Thursday, November 10, 2016

Post 11: Lessons Learned so Far

     I will be doing many more practice pieces with different techniques, but I have already drawn some lessons:
    1. Gluing paper to the board is not a good idea, as it tends to come loose and bubble under heat, and curl up around the edges when using watercolor. I do love the idea of working on paper, but I suppose I will have to give it up and use the specially formulated absorbant Gesso instead.
     2. Plain pigments work very well to color the medium, and are much cheaper than oil sticks. It actually takes very little pigment, and the colored medium retains much transparency.
     3. Rubbing oil sticks on and wiping it off to fill in scratches, pits and grooves with contrasting color works very well, but these oil sticks are expensive as hell!

Data for locating visible targets:

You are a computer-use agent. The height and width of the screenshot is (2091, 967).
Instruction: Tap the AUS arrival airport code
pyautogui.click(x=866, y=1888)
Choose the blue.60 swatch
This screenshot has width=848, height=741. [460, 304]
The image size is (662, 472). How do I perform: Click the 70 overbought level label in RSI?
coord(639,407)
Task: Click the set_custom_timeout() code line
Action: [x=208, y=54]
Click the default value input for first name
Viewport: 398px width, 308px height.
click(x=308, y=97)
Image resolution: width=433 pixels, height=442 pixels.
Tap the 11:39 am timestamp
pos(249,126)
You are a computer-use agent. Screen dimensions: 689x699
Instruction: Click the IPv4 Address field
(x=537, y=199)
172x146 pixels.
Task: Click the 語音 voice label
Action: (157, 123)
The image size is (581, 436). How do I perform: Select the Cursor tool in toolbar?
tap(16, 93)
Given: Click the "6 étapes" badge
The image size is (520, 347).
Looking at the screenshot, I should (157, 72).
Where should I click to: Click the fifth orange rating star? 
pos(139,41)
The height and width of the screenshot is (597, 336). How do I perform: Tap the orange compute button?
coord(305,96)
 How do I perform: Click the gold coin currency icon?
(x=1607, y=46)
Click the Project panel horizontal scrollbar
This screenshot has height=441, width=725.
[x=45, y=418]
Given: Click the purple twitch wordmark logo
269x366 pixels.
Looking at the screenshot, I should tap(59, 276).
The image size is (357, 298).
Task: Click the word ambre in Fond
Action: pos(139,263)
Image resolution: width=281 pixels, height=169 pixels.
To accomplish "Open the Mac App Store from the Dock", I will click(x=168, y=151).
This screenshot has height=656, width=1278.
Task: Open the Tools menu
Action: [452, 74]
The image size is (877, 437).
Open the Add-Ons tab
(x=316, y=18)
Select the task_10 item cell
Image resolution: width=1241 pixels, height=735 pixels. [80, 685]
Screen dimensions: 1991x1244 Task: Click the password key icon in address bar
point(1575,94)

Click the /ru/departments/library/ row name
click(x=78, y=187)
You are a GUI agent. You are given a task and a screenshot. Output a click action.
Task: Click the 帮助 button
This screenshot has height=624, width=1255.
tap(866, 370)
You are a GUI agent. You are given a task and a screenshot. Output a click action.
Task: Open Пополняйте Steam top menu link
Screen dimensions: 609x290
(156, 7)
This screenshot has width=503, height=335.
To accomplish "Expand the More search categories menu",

• Tasks to complete
1: Summarize the blog post on early painting lessons in three sentences.
2: Translate this sentence from the blog post on early painting lessons into Spanish: "Plain pigments work very well to color the medium, and are much cheaper than oil sticks."
3: Write the next part of the blog post on early painting lessons, picking up after its final sentence.
The entries are separate material with no connection to the blog post on early painting lessons.

• Answers for the exercise
1: After some practice pieces, the writer has already drawn several lessons. Gluing paper to the board does not work well because it comes loose, bubbles under heat and curls at the edges with watercolor, so the writer expects to use specially formulated absorbent Gesso instead. Plain pigments color the medium well, cost much less than oil sticks and keep much transparency, while rubbing oil sticks on and wiping them off fills scratches, pits and grooves with contrasting color well but is very expensive.

2: Los pigmentos simples funcionan muy bien para colorear el medio y son mucho más baratos que las barras de óleo.

3:
     4. Cutting grooves in the wax surface, overfilling them with colored wax and scaring it back produces wonderfully clean lines. And I definitely like patterns of curves and straight lines. While doing research yesterday, I ran across this image, which I absolutely loved:



   It looks like the grooves are cut in the black to reveal the yellow layers below. Whether it is done that way or not, I want to experiment with that technique.
    In fact, I liked the piece so much that I went back, and found out it was the work of Elise Wagner, an Artist that has been working with encaustics and oils for many many years, and has produced an extraordinary body of work. Do look at her comprehensive web site, especially to her Archive going back beyond 2004. I am by mo means in love with everything she produced, but there are a number of her pieces I like very much:














Tuesday, November 1, 2016

Part 10: Small Practice Pieces

     I have about a dozen of roughly 12"x12" braced masonite panels, and will use them for "practice", trying to use a whole range of techniques. I bought a pad of acid free Canson Watercolor Paper, that will be glued to the panels using acid free YES glue, and trimmed with a blade.
     Some panels will be worked on with pencil, ink, crayons, watercolor, and collage before the first coat of wax is applied. Some backgrounds can be tinted with a solid base color, some with patterns, or distressed.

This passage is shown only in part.